Artyom quiso protestar, pero el Stalker le acalló con un gesto de impaciencia, se agachó y empezó a repartir las mochilas amontonadas en el suelo.

—Tomaréis dos de los trajes aislantes, y nosotros nos quedaremos los otros cuatro. Quién sabe lo que nos aguarda allí. Tenemos también un aparato de radio para vosotros, y otro para nosotros. Y ahora las instrucciones: tendréis que ir hasta la Prospekt Mira. Os esperan allí. He enviado mensajeros. —Melnik miró su reloj de pulsera—. Dentro de, exactamente, doce horas, tendréis que salir a la superficie y aguardar nuestra señal. Si todo está en orden y tenemos conexión, empezará la fase dos. Vuestra misión consistirá en acercaros tanto como podáis al Jardín Botánico y trepar al lugar más alto que encontréis, para que nosotros podamos preparar el módulo de lanzamiento y corregir su orientación. El Smertsch cubre tan sólo una superficie pequeña, y no sabemos cuántos misiles podremos utilizar. El parque no es en absoluto pequeño. —Miró a Artyom—. No te acongojes. Todo lo hará Ulman. Tú te limitarás a acompañarlo. Por supuesto que también puedes ayudarnos. Tú sabes qué aspecto tienen los Negros. —Luego se volvió hacia los hombres—. Creo que la antena de televisión de Ostankino[68] será el punto ideal para orientar el lanzamiento. Tiene una esfera en su centro. Hace tiempo había un restaurante dentro de ella. Recuerdo que te daban raciones de caviar a unos precios imposibles. Pero los clientes no iban por la comida, sino por las vistas sobre Moscú. En cualquier caso, el Jardín Botánico se encuentra delante de allí. Tratad de subir a la torre. Si no podéis, allí al lado se encuentran unos edificios muy altos dispuestos en herradura. Por lo que sabemos, están prácticamente deshabitados. Tomad, un plano de la ciudad. Nosotros nos llevaremos otro. Veréis que el terreno está dividido en recuadros. Solo tenéis que mirar y transmitirnos la información. Nosotros nos encargaremos del resto. Está chupado. ¿Tenéis alguna pregunta?

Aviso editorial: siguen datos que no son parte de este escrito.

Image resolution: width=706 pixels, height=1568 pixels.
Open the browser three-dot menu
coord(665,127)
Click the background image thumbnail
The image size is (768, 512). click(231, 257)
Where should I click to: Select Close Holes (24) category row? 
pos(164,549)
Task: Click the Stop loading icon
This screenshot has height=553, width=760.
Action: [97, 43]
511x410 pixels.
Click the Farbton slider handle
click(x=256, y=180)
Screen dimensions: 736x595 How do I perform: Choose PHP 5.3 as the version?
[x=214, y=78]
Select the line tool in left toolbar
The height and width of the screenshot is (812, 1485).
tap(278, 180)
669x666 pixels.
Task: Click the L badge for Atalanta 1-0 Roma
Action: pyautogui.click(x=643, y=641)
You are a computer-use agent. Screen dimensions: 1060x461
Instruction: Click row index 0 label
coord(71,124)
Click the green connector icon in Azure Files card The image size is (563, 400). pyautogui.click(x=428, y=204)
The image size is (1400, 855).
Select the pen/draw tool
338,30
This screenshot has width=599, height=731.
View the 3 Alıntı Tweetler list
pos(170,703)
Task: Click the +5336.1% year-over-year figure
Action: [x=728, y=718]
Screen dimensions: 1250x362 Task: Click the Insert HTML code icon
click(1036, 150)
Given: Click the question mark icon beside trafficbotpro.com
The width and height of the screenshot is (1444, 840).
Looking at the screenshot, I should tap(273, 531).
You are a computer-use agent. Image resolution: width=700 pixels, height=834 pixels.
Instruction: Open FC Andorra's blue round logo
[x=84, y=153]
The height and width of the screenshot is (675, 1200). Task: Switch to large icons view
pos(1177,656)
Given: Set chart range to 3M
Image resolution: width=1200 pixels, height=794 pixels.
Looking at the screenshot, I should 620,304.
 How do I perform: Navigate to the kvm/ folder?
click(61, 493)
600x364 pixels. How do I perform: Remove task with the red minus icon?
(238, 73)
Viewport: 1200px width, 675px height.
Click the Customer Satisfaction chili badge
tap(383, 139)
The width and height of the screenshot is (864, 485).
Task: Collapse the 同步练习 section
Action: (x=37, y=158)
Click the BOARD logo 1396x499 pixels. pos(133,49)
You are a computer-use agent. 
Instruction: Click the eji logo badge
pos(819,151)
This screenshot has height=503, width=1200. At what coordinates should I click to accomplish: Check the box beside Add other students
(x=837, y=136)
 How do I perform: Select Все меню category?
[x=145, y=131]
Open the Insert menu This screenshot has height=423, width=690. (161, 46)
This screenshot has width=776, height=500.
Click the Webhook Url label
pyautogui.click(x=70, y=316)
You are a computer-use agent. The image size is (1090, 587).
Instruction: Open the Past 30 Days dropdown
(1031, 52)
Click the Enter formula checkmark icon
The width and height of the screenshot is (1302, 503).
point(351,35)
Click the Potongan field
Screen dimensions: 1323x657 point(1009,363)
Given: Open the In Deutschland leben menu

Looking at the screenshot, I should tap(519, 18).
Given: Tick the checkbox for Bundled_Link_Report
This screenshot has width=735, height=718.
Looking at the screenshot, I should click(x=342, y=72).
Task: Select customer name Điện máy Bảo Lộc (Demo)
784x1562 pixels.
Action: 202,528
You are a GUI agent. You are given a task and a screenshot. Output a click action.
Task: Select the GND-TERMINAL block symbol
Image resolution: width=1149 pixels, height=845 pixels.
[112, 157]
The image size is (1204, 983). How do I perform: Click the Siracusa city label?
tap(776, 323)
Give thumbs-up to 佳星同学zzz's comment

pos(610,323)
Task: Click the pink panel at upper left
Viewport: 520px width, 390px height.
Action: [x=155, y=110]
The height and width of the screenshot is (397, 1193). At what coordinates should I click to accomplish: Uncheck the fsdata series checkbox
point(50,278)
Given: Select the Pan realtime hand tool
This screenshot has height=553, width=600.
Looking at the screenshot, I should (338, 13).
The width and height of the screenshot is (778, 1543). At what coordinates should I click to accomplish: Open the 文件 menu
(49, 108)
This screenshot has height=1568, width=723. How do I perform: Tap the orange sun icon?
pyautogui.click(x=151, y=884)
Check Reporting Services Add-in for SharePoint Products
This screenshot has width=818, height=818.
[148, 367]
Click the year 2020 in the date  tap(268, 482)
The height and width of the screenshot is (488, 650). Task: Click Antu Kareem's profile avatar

—¿Qué sucederá si no se crían allí? —preguntó Artyom.

—Un «no» a tiempo ahorra muchas complicaciones —le respondió el Stalker, y dio un manotazo sobre el plano—. Ah, por cierto, me queda una sorpresa para ti. —Le guiñó el ojo a Artyom, metió la mano en su mochila y sacó una bolsa de plástico blanca con una ilustración de colores ya medio borrada.

En su interior, Artyom encontró un pasaporte a su nombre, así como el libro infantil con la foto que había encontrado en el apartamento de la Kalinin Prospekt. Artyom se había dado tantas prisas en buscar a Oleg que se había dejado todas sus cosas en la Kievskaya. Melnik, en cambio, no había tenido problema en llevárselas, y las había llevado encima durante todo el tiempo. Ulman, que se sentaba al lado de Artyom, miró a este, desconcertado, y luego al Stalker.

—Efectos personales —explicó el sonriente Melnik, y luego abrió los brazos.

Artyom quiso expresarle su amistad, pero el Stalker se había levantado ya. Estaba dando las últimas instrucciones a los suyos.

Entonces, Artyom se acercó a Antón, que estaba sumido en sus pensamientos, y le tendió la mano.

—¡Mucha suerte!

Antón asintió en silencio y cargó a hombros con la mochila. Sus ojos no expresaban absolutamente nada.

—¡Bueno, pues ya está! —gritó Melnik—. Esto no es una despedida. ¡Y estad pendientes del reloj! —Se volvió y se marchó sin decir palabra.